Line by line, set down the records exactly as they appear below.

Records contained in a dataset:

○ ○ ○ ○ ○

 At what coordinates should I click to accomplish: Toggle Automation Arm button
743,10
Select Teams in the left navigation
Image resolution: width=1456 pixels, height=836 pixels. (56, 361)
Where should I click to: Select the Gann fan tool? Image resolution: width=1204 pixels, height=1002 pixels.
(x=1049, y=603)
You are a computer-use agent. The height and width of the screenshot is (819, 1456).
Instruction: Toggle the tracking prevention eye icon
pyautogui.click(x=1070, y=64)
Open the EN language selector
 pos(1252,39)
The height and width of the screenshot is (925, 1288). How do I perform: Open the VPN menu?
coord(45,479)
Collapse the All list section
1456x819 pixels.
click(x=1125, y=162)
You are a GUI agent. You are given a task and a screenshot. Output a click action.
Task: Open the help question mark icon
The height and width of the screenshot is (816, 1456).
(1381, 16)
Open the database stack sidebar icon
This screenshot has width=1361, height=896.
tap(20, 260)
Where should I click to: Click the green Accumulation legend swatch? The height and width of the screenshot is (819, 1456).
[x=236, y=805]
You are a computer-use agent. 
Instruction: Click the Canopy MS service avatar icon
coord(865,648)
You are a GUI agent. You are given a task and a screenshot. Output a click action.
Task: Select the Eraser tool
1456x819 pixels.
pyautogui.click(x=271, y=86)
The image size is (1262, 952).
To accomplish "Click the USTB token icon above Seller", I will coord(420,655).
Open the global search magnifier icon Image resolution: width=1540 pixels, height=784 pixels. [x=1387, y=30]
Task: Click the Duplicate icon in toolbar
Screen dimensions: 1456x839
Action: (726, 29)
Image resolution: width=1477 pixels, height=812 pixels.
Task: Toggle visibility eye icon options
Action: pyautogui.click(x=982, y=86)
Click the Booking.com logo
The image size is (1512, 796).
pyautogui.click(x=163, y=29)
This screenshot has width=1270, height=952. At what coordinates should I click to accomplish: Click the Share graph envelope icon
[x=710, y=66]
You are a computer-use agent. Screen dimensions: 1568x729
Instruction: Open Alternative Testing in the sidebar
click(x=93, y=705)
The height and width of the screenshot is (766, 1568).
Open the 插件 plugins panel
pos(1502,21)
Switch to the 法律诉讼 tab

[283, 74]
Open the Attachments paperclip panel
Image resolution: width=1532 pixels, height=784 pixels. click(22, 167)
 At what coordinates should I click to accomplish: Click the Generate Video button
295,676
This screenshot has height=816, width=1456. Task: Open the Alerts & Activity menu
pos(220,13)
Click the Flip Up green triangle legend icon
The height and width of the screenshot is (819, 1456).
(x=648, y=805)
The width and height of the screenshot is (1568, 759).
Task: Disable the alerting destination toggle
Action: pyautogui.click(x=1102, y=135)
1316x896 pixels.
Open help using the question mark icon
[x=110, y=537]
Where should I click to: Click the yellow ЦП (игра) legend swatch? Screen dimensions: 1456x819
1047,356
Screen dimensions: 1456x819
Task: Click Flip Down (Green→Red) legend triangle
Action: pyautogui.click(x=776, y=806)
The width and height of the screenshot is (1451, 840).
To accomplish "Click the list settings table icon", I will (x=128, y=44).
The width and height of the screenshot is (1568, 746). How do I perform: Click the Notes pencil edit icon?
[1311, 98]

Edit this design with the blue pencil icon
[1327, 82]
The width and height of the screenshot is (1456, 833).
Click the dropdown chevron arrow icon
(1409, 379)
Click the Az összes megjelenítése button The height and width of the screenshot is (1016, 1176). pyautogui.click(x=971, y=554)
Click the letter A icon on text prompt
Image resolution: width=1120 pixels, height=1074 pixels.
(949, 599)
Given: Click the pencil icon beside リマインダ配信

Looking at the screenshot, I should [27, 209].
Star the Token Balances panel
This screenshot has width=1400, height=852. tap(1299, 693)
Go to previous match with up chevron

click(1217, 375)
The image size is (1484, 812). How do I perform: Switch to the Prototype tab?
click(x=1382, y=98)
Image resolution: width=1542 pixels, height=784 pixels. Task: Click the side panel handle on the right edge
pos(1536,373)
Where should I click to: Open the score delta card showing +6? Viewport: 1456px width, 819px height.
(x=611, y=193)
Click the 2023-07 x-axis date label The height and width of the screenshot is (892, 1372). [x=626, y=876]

○ ○ ○ ○ ○

YOUR RESPONSE:
 At what coordinates should I click to accomplish: Toggle Automation Arm button
743,10
Select Teams in the left navigation
Image resolution: width=1456 pixels, height=836 pixels. (56, 361)
Where should I click to: Select the Gann fan tool? Image resolution: width=1204 pixels, height=1002 pixels.
(x=1049, y=603)
You are a computer-use agent. The height and width of the screenshot is (819, 1456).
Instruction: Toggle the tracking prevention eye icon
pyautogui.click(x=1070, y=64)
Open the EN language selector
 pos(1252,39)
The height and width of the screenshot is (925, 1288). How do I perform: Open the VPN menu?
coord(45,479)
Collapse the All list section
1456x819 pixels.
click(x=1125, y=162)
You are a GUI agent. You are given a task and a screenshot. Output a click action.
Task: Open the help question mark icon
The height and width of the screenshot is (816, 1456).
(1381, 16)
Open the database stack sidebar icon
This screenshot has width=1361, height=896.
tap(20, 260)
Where should I click to: Click the green Accumulation legend swatch? The height and width of the screenshot is (819, 1456).
[x=236, y=805]
You are a computer-use agent. 
Instruction: Click the Canopy MS service avatar icon
coord(865,648)
You are a GUI agent. You are given a task and a screenshot. Output a click action.
Task: Select the Eraser tool
1456x819 pixels.
pyautogui.click(x=271, y=86)
The image size is (1262, 952).
To accomplish "Click the USTB token icon above Seller", I will coord(420,655).
Open the global search magnifier icon Image resolution: width=1540 pixels, height=784 pixels. [x=1387, y=30]
Task: Click the Duplicate icon in toolbar
Screen dimensions: 1456x839
Action: (726, 29)
Image resolution: width=1477 pixels, height=812 pixels.
Task: Toggle visibility eye icon options
Action: pyautogui.click(x=982, y=86)
Click the Booking.com logo
The image size is (1512, 796).
pyautogui.click(x=163, y=29)
This screenshot has width=1270, height=952. At what coordinates should I click to accomplish: Click the Share graph envelope icon
[x=710, y=66]
You are a computer-use agent. Screen dimensions: 1568x729
Instruction: Open Alternative Testing in the sidebar
click(x=93, y=705)
The height and width of the screenshot is (766, 1568).
Open the 插件 plugins panel
pos(1502,21)
Switch to the 法律诉讼 tab

[283, 74]
Open the Attachments paperclip panel
Image resolution: width=1532 pixels, height=784 pixels. click(22, 167)
 At what coordinates should I click to accomplish: Click the Generate Video button
295,676
This screenshot has height=816, width=1456. Task: Open the Alerts & Activity menu
pos(220,13)
Click the Flip Up green triangle legend icon
The height and width of the screenshot is (819, 1456).
(x=648, y=805)
The width and height of the screenshot is (1568, 759).
Task: Disable the alerting destination toggle
Action: pyautogui.click(x=1102, y=135)
1316x896 pixels.
Open help using the question mark icon
[x=110, y=537]
Where should I click to: Click the yellow ЦП (игра) legend swatch? Screen dimensions: 1456x819
1047,356
Screen dimensions: 1456x819
Task: Click Flip Down (Green→Red) legend triangle
Action: pyautogui.click(x=776, y=806)
The width and height of the screenshot is (1451, 840).
To accomplish "Click the list settings table icon", I will (x=128, y=44).
The width and height of the screenshot is (1568, 746). How do I perform: Click the Notes pencil edit icon?
[1311, 98]

Edit this design with the blue pencil icon
[1327, 82]
The width and height of the screenshot is (1456, 833).
Click the dropdown chevron arrow icon
(1409, 379)
Click the Az összes megjelenítése button The height and width of the screenshot is (1016, 1176). pyautogui.click(x=971, y=554)
Click the letter A icon on text prompt
Image resolution: width=1120 pixels, height=1074 pixels.
(949, 599)
Given: Click the pencil icon beside リマインダ配信

Looking at the screenshot, I should [27, 209].
Star the Token Balances panel
This screenshot has width=1400, height=852. tap(1299, 693)
Go to previous match with up chevron

click(1217, 375)
The image size is (1484, 812). How do I perform: Switch to the Prototype tab?
click(x=1382, y=98)
Image resolution: width=1542 pixels, height=784 pixels. Task: Click the side panel handle on the right edge
pos(1536,373)
Where should I click to: Open the score delta card showing +6? Viewport: 1456px width, 819px height.
(x=611, y=193)
Click the 2023-07 x-axis date label The height and width of the screenshot is (892, 1372). [x=626, y=876]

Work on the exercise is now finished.